PROBLEM DETAILS
Copy everything in the listing from the line containing "In order to click on cell-line: Corporate" down to the line containing "Looking at the image, I should click on (346, 334).", keeping both of those lines.

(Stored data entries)
------------------------------------------------

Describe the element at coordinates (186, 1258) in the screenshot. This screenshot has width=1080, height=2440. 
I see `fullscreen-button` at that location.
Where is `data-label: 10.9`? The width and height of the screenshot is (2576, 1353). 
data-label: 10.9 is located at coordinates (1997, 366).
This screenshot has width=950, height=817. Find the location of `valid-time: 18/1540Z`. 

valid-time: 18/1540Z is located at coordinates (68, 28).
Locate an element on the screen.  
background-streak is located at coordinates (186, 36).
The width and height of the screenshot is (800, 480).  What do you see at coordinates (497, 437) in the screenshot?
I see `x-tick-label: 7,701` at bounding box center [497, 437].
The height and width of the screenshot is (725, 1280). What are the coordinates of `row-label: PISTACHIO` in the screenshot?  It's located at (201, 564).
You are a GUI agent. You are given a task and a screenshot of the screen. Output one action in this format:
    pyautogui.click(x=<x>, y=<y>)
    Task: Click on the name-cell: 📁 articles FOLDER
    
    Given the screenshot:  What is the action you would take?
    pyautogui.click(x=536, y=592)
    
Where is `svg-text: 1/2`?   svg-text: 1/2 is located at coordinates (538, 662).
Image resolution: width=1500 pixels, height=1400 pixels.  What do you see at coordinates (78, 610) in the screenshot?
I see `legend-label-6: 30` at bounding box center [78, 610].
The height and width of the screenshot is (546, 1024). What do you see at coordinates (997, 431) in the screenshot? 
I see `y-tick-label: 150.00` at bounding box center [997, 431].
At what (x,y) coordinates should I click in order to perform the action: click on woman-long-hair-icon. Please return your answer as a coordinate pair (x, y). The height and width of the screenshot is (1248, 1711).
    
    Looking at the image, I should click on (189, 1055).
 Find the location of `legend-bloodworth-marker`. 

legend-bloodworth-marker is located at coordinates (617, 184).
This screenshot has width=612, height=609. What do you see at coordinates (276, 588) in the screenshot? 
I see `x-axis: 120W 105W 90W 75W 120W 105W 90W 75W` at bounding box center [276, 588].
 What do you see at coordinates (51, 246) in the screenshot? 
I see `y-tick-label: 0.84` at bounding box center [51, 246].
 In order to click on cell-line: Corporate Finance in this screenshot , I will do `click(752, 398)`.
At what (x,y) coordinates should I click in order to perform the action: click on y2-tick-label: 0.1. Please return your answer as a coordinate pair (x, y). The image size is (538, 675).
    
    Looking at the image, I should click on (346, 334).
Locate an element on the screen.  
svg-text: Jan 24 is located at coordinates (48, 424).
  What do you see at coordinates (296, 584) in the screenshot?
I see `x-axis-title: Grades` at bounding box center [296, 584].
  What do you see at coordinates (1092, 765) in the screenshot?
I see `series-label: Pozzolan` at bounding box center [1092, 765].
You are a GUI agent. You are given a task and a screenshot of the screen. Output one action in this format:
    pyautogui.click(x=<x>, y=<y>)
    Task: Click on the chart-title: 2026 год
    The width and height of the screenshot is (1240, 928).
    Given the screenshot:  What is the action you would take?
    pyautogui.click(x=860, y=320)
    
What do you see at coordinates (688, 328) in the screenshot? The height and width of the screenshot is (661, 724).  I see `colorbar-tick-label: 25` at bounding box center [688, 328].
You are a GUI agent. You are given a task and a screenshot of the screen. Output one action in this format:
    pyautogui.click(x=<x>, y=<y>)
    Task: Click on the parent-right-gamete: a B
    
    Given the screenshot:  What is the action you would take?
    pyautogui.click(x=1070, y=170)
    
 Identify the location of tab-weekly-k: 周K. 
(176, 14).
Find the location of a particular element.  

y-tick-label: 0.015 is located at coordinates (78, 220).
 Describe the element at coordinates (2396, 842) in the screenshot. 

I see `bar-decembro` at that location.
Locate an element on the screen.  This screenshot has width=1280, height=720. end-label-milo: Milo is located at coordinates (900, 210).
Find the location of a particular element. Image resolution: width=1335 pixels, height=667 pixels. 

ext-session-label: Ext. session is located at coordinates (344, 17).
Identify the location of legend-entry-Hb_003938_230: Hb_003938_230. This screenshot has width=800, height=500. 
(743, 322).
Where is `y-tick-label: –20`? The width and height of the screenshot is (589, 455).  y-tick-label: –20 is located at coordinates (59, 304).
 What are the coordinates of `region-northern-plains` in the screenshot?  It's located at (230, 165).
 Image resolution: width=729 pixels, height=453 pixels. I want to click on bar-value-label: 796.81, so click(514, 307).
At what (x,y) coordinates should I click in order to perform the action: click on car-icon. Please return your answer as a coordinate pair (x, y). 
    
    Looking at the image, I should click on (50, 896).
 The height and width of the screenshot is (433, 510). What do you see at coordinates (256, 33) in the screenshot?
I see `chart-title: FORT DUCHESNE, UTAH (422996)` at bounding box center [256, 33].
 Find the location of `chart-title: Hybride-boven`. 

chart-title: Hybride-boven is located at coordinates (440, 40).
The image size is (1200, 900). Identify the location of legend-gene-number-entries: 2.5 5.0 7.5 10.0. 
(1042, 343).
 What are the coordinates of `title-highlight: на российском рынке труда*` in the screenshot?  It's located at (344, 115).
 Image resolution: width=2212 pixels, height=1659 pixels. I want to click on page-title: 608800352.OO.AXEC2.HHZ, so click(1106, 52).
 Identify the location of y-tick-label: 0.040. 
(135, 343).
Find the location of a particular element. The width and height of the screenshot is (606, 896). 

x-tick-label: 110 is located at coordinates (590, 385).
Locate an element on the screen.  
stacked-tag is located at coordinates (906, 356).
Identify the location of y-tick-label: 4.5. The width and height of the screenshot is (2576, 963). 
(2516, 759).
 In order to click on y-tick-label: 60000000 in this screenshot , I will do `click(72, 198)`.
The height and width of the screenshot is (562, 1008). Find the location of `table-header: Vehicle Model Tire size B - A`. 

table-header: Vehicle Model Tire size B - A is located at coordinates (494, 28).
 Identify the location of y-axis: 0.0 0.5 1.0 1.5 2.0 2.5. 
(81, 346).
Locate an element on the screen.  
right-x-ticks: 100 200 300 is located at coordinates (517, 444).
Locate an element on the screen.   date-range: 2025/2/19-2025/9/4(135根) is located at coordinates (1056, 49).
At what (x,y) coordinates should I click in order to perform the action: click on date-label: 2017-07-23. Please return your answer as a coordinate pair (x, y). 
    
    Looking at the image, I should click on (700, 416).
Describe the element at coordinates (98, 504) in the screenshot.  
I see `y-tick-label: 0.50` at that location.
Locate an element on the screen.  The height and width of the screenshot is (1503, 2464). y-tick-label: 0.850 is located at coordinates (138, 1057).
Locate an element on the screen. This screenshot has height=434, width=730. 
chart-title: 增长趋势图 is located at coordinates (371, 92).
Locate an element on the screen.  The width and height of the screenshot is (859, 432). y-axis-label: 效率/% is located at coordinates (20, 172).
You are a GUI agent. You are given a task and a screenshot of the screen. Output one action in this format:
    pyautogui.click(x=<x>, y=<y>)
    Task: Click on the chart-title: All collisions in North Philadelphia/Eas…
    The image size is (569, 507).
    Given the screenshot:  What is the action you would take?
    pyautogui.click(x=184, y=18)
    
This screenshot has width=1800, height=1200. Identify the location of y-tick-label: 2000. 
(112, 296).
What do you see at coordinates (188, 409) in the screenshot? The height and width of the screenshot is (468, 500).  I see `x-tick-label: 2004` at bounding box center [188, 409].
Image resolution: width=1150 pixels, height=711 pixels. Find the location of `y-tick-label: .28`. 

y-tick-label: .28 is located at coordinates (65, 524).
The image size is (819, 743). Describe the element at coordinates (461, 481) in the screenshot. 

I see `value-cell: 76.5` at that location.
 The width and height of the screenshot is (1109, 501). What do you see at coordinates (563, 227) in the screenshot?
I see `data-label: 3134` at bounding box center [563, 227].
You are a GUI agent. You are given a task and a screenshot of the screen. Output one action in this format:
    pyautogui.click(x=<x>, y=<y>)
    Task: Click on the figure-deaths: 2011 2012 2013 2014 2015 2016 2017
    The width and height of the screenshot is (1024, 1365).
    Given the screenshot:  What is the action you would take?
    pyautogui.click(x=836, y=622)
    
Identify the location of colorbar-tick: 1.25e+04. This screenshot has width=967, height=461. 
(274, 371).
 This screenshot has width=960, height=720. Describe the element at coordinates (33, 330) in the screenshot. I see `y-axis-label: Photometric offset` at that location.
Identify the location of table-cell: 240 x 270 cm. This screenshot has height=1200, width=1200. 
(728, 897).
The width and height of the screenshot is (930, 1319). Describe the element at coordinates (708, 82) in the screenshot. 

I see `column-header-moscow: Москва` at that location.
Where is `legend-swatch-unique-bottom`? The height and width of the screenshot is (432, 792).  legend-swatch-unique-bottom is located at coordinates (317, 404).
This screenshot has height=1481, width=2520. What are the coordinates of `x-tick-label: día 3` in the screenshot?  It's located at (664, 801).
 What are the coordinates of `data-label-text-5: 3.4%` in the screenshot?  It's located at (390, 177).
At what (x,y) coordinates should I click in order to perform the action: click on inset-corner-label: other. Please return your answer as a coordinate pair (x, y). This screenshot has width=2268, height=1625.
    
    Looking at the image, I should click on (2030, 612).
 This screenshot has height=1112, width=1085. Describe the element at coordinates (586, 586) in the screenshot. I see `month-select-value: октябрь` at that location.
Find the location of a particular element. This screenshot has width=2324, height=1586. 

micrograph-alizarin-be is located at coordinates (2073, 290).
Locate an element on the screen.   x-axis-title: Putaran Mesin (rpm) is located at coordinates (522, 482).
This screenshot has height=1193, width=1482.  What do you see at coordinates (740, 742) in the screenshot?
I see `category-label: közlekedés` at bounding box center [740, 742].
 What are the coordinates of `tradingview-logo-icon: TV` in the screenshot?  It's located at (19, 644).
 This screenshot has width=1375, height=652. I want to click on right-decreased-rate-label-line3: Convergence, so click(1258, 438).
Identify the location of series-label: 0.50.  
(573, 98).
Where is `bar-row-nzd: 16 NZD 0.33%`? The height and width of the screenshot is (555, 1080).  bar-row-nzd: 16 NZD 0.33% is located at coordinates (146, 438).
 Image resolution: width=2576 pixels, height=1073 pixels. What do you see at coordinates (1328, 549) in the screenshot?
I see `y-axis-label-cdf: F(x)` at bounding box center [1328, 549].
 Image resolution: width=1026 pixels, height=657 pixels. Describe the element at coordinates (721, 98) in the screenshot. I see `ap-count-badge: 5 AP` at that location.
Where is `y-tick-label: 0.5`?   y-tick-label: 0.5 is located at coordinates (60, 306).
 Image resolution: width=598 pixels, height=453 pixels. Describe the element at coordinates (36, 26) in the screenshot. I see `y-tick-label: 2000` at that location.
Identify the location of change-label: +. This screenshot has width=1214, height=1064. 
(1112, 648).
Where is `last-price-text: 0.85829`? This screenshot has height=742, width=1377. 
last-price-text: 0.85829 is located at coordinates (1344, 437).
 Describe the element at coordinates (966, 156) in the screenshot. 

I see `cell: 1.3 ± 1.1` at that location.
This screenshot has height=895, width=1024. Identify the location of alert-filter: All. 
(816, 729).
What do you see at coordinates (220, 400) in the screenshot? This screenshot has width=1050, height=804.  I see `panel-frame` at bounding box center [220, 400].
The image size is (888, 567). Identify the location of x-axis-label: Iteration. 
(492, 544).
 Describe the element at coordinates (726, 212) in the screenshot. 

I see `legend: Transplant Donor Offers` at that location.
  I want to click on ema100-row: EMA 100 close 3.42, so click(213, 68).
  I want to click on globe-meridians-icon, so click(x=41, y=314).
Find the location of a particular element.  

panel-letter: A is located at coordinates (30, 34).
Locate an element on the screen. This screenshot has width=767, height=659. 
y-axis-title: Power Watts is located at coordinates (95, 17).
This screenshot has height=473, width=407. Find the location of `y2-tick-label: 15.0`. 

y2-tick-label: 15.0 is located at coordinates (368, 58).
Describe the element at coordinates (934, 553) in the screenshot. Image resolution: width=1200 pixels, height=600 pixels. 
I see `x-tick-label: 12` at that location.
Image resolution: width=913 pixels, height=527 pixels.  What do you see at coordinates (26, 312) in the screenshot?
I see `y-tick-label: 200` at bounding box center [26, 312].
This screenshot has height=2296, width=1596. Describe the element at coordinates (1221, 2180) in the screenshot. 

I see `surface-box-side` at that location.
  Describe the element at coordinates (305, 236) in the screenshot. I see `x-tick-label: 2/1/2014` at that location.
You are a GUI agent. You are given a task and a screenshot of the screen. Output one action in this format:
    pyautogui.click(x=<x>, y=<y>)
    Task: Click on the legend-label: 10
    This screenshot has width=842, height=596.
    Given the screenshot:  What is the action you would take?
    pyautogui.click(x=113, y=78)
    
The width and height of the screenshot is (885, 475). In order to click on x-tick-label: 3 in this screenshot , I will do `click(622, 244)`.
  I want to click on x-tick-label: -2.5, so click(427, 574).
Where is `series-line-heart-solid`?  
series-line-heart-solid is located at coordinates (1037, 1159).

------------------------------------------------

TASK ANSWER
 In order to click on cell-line: Corporate Finance in this screenshot , I will do `click(752, 398)`.
At what (x,y) coordinates should I click in order to perform the action: click on y2-tick-label: 0.1. Please return your answer as a coordinate pair (x, y). The image size is (538, 675).
    
    Looking at the image, I should click on (346, 334).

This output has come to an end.